In 2008, an anonymous United States embassy official in Mexico told Reuters that the majority of the $1.8 billion Merida Initiative would go to American security contractors like DynCorps and Northrop Grumman, who have been hired to spray illicit drugs, work in government ministries and help train army and police forces. However, an exact breakdown of the funding provided by the Merida Initiative is unavailable, as the Defense and State Departments have refused to release this information to the general public.

This lack of transparency has some concerned that defense contractors – a controversial industry – may be expanding their role in Washington’s anti-drug policy in Latin America.  At a Senate hearing last May, U.S. Senator Claire McCaskill admonished the U.S. Defense and State Departments for not accounting for the billions of dollars spent on private contractors in the region, and threatened to issue subpoenas against them.

“We asked for this information from the State Department and the Defense Department more than three months ago,” said McCaskill. “Despite our repeated requests, neither department has been able to answer our questions yet.”

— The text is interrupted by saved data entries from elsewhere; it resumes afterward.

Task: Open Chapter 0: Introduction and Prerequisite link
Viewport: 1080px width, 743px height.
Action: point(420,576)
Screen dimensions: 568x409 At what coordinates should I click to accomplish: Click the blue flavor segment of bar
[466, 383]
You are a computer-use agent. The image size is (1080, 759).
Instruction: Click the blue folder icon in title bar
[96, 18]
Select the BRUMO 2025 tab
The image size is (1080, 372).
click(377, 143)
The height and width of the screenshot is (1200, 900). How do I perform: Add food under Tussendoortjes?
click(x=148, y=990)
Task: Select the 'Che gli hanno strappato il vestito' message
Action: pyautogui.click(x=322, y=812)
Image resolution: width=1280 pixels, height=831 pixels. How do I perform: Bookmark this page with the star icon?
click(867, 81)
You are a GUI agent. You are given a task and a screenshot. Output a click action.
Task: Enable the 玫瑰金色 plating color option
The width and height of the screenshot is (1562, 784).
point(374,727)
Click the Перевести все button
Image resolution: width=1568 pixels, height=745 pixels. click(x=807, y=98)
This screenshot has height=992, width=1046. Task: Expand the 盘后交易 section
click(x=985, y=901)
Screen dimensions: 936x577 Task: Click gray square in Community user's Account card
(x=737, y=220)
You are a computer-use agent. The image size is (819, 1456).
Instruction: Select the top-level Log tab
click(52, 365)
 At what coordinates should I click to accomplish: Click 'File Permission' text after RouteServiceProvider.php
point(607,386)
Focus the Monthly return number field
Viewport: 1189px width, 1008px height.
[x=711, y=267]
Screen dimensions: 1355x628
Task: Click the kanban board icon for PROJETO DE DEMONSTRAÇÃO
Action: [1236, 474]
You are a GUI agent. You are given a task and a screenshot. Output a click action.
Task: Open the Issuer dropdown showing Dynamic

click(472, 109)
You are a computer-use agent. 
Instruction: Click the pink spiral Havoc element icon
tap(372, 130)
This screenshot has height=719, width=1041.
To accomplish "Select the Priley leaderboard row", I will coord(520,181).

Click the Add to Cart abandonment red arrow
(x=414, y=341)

In addition to the American security contractors working in Mexico, U.S.-based kidnapping negotiating businesses are also increasing their operations in the country. Kidnappings in Mexico are at an all-time high, and just last year there were documented 1,847 cases in the country. This spike in kidnapping has prompted a “boom” in business for companies offering ransom negotiating services to wealthy families and firms, as a recent Washington Post article notes.

However, this trend may be causing kidnapping cases to go unreported, as these firms represent (for those who can afford it) a safer alternative to Mexico’s notoriously corrupt police. In fact, many American citizens living in the border area and who have relatives that have been kidnapped are also turning to private companies instead of the police.

According to former Chula Vista, California police commander Capt. Leonard Miranda, these private companies have the potential to disrupt U.S. and Mexican investigations into drug trafficking.  “I think we should be very concerned that families in our communities are being victimized and that U.S. law enforcement has a limited capacity to track how often it’s happening,” he told the Post.

Still, although many of these firms employ former FBI and CIA agents as consultants and have reputations for being more effective than law enforcement, they themselves are not immune from the dangers of crime in Mexico. Felix Batista, an anti-kidnapping advisor for ASI Global LLC was himself kidnapped in Coahuila in December 2008. Batista’s family has not heard from his abductors since.